Recruitment is only one piece of the puzzle when it comes to disability inclusion, however, and it is just as important to tear down barriers and stigma in the workplace. Beyond bringing disabled talent into an organisation, leaders and managers must consider how to support workers who may acquire a disability. 

“Some 80% of disability is acquired between the ages of 18 and 64, which is workforce age,” explains Caroline Casey, founder of global business collective The Valuable 500. “So what do you do? Do you keep that employee? Invest in that employee? Support that employee?” 

Thorn points out that disability is the only minority group that “anyone can be a part of tomorrow”. He speaks from experience having sustained an injury that led to a physical disability during his career in the military.

Borysik also acquired her disability while working. When she first experienced the sudden onset of her condition, her work life didn’t change to accommodate the shifts in her personal life. “I had to go to the loo every 15 minutes and I lost about two stone. At the time I was being asked to travel between cities and I simply couldn’t do that unless I went against medical advice.” 

She was, she explains, ambitious and didn’t want to miss out on important meetings or be passed over for promotion. A simple adjustment, such as allowing her to join meetings virtually, would have cost the business nothing and could well have brought benefits for people beyond Borysik herself. 

“We’re all going to have a disability. I’m going to acquire more as I get older,” says Casey, who has ocular albinism. “This isn’t about ‘them’ and ‘they’, this is about future-proofing our world for us through an inclusive business system.”

The benefits of disability inclusion

Creating a culture of diversity and inclusion is more than simply a “good” thing to do, from an ethical standpoint, “it makes good business sense,” says Borysik. Crohn’s & Colitis UK has recently launched Are You IN?, a campaign to encourage companies to sign pledges showing their commitment to making the workplace more inclusive. 

“Working with organisations on the campaign, we hear that making the accommodations and taking the steps to create a culture of inclusion can improve the productivity of the workforce, reduce staff turnover, drive better employee wellbeing and boost innovation,” says Borysik. 

Working with people who have experience of disabilities can open up a range of opportunities for businesses. As Casey points out, the disability community represents 54% of the world’s population and is worth an estimated £13tn.
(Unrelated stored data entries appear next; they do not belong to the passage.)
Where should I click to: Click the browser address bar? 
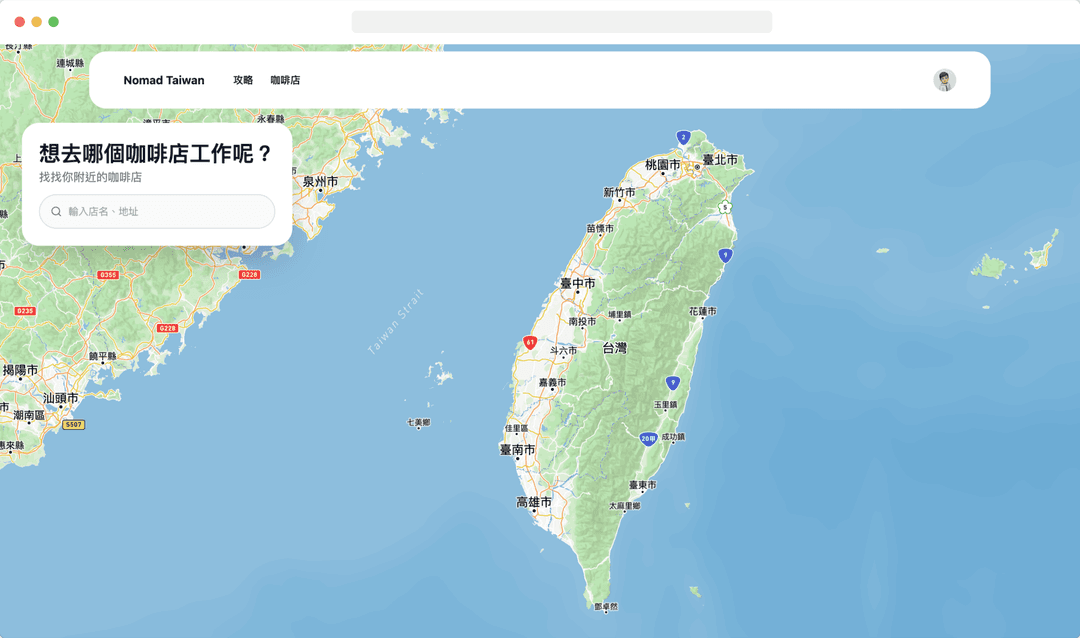[x=561, y=22]
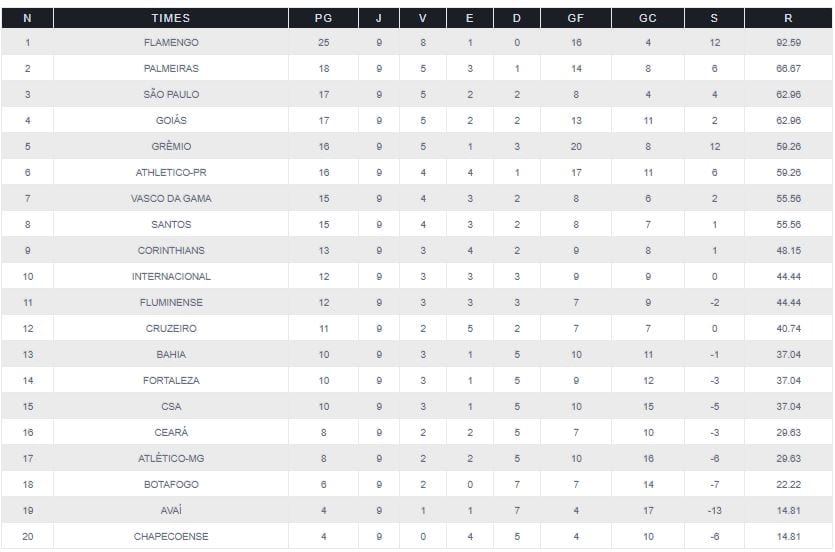Sort by the PG points column header

(323, 18)
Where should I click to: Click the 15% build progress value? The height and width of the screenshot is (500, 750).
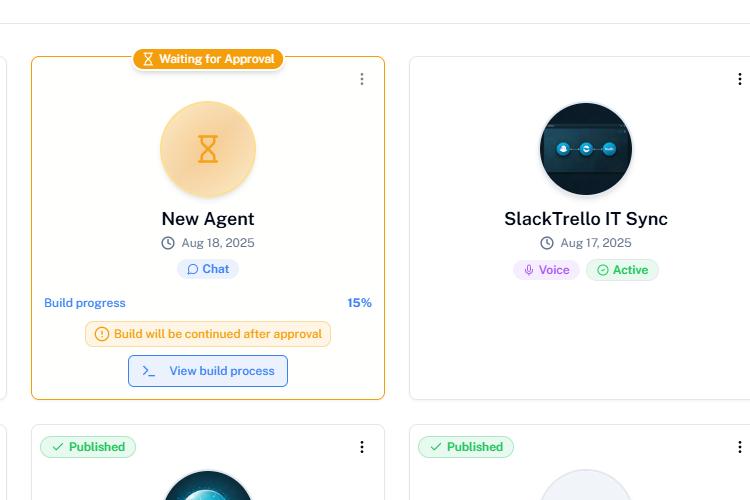[359, 303]
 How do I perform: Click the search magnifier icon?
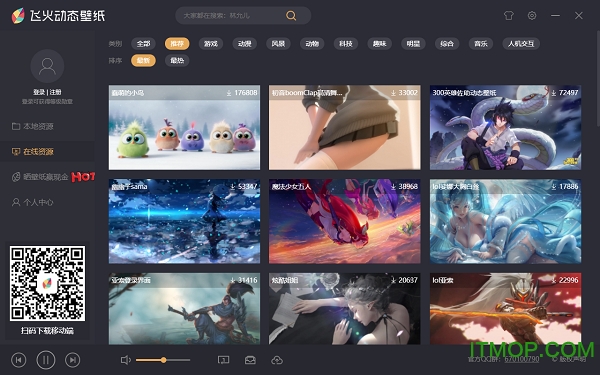pyautogui.click(x=291, y=16)
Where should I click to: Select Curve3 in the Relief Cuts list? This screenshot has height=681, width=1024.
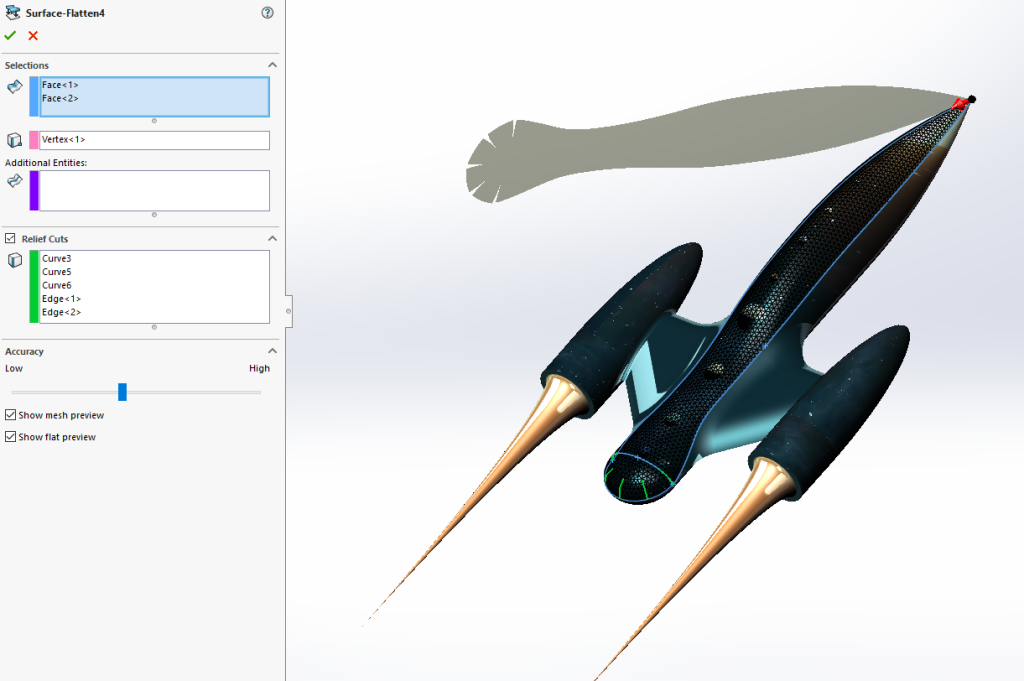[x=56, y=258]
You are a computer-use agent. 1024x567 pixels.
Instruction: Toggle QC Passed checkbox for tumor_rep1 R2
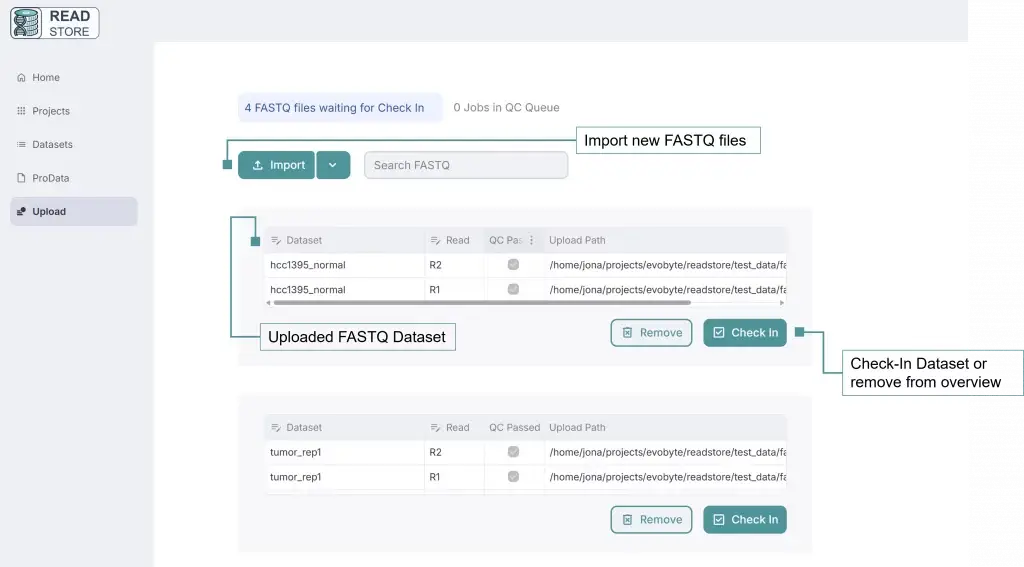tap(513, 452)
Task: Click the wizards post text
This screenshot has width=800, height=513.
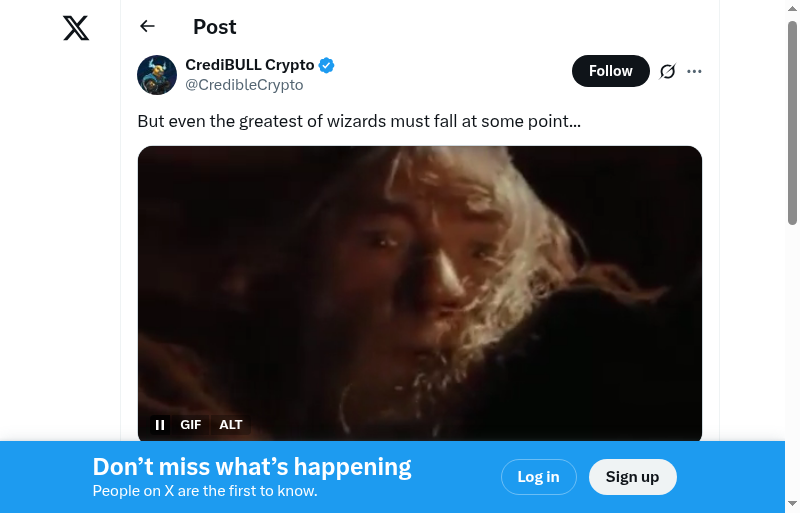Action: (x=359, y=121)
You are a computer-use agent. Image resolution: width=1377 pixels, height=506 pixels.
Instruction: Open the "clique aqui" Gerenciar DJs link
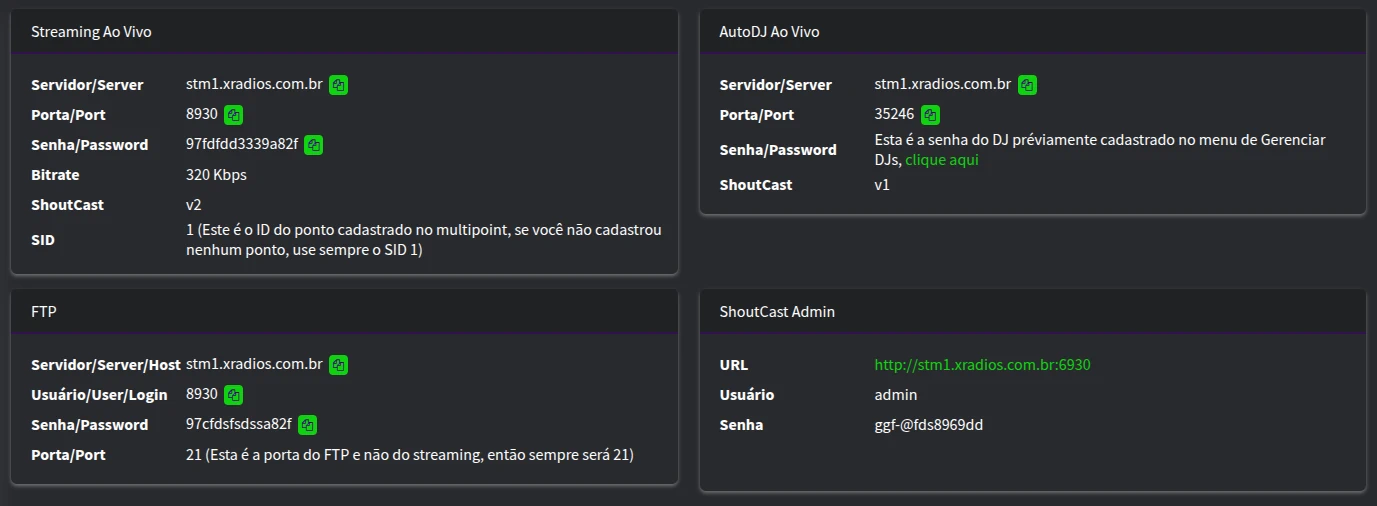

Casey says: “You get the talent into your business because that talent, with lived experience of disability, brings insight and innovation and knows how to speak to that market.”

Better for some, better for all

If the pandemic has taught us anything, it is that we all need accommodations to some degree. Embracing widespread working from home benefited thousands of people, not least many of the disabled community. 

Casey points to the example of the remote control, designed to help blind people watch television and now used by TV owners everywhere. Accessibility ramps may have been created with wheelchairs in mind, but they are a lifeline for parents with prams and people with a range of mobility issues. 

“One of my favourite phrases is ‘small change is necessary for some and beneficial for all’,” says Thorn. Leaders who understand this have a better chance of attracting the best talent, accessing new markets and, perhaps, even improving the business world for future workers.